— Assignment —
Reproduce, exactly and in full, the lines from the one with "Task: Click the word 'Watch' in the footer" through the one with "Viewport: 255px width, 157px" in the data below; drop pictures.

── Data for the task ──

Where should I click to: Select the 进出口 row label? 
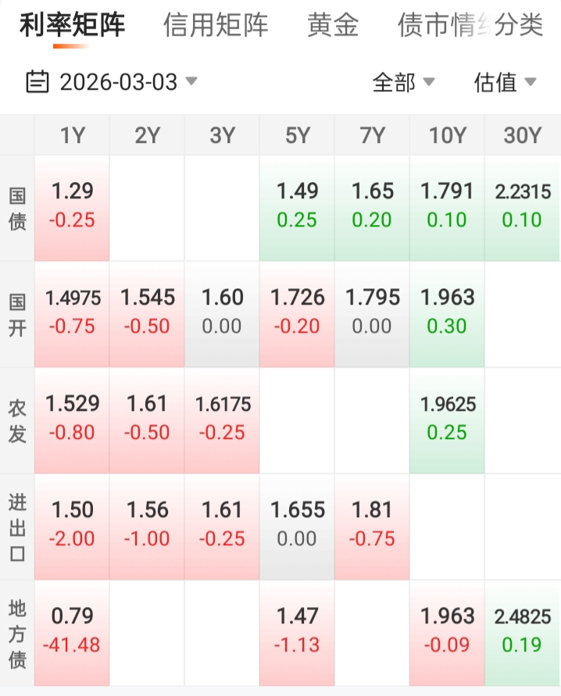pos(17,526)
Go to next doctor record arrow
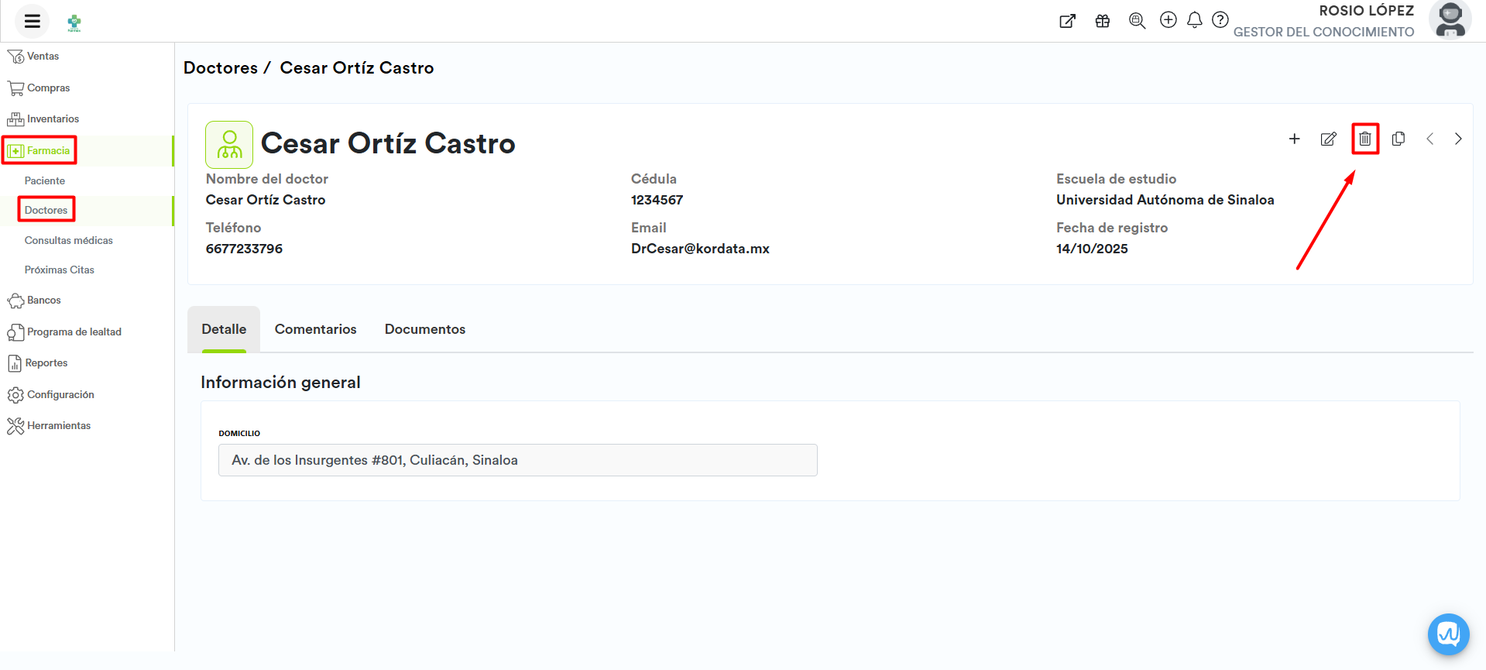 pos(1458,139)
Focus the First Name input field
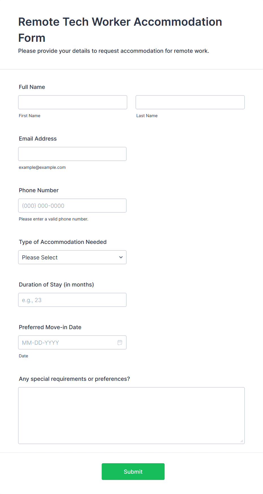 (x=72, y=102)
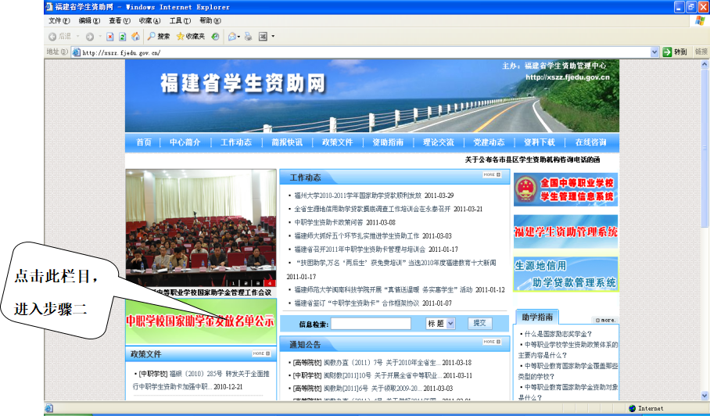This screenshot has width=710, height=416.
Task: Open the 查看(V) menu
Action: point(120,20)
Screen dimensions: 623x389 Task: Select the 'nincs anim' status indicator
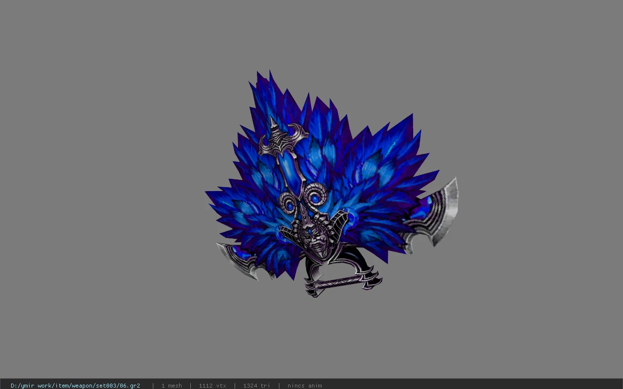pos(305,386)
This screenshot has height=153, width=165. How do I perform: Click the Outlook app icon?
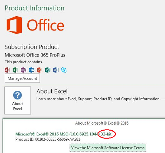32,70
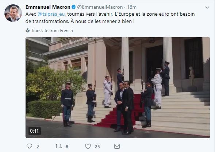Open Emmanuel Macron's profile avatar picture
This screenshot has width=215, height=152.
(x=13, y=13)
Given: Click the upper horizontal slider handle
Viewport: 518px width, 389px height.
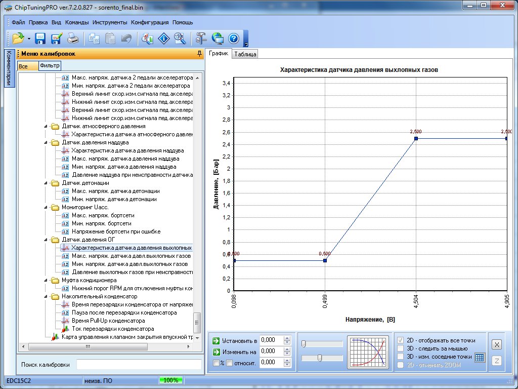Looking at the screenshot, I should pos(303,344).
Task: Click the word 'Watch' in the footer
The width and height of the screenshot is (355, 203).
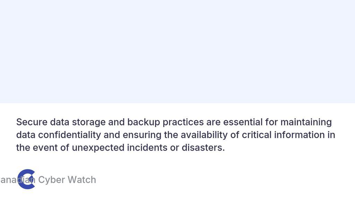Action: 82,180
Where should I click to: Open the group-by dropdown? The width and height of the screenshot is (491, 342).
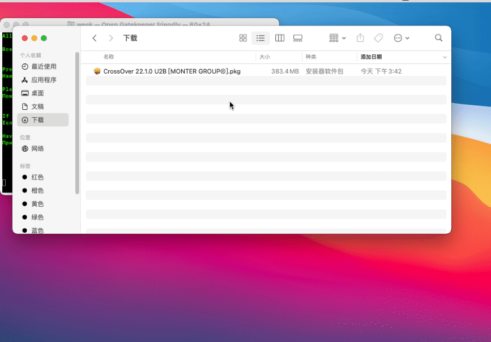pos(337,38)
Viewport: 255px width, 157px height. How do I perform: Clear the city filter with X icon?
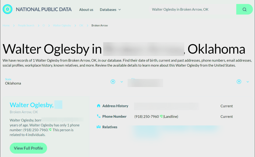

───
── Data for the task ──

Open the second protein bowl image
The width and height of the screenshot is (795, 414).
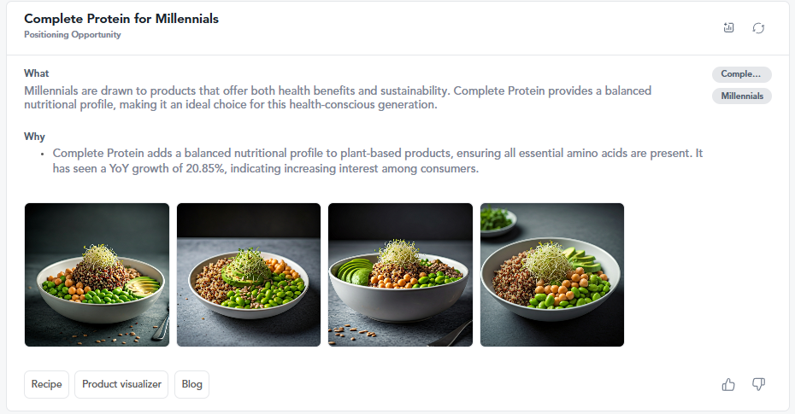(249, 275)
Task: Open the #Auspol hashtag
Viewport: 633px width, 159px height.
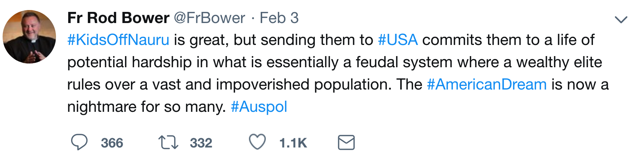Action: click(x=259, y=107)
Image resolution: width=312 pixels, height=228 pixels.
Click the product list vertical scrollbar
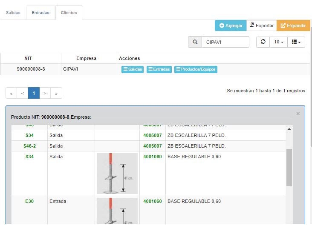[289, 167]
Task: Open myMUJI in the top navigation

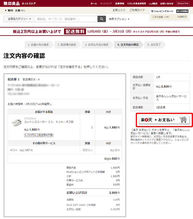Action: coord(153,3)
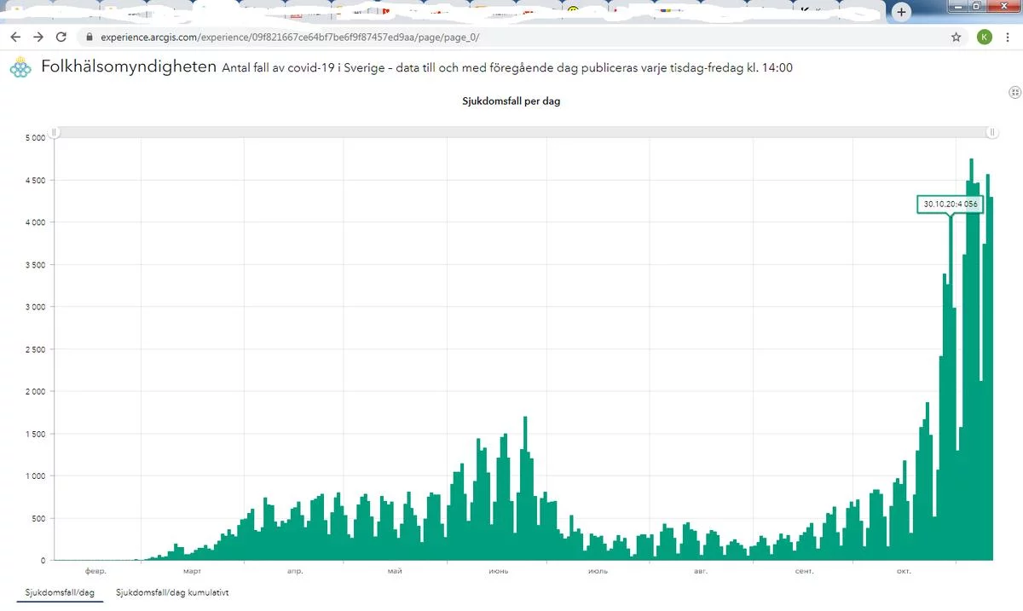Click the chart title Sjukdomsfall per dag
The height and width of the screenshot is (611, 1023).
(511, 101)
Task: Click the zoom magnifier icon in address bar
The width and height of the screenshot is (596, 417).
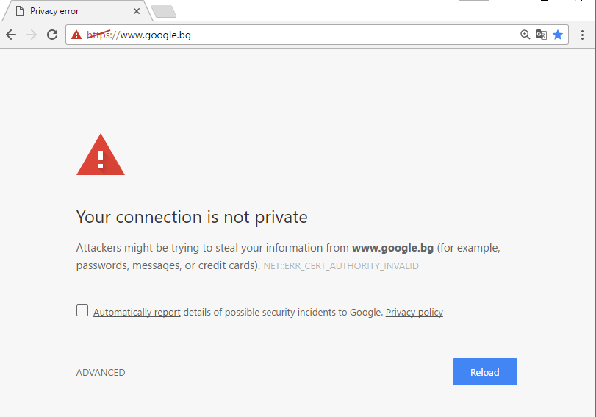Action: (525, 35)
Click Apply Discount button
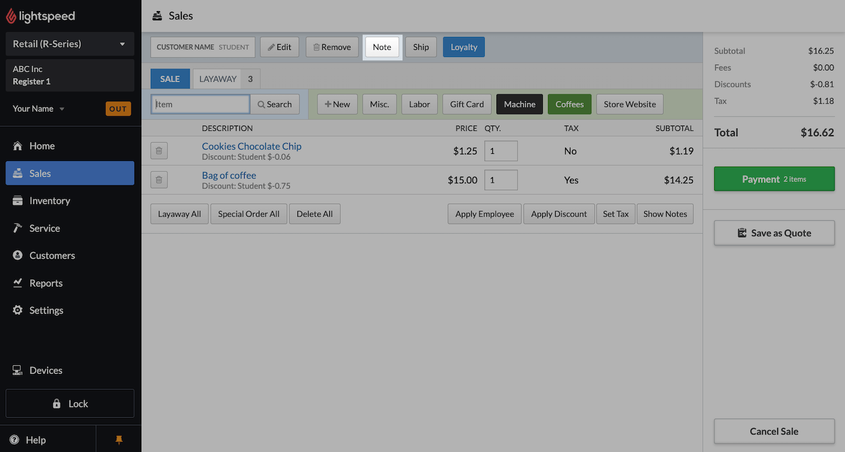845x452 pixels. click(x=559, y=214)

───

— Response —
Task: Click the word 'Watch' in the footer
The width and height of the screenshot is (355, 203).
Action: 82,180
Where should I click to: Open the group-by dropdown? The width and height of the screenshot is (491, 342).
pos(337,38)
Viewport: 255px width, 157px height. How do I perform: Clear the city filter with X icon?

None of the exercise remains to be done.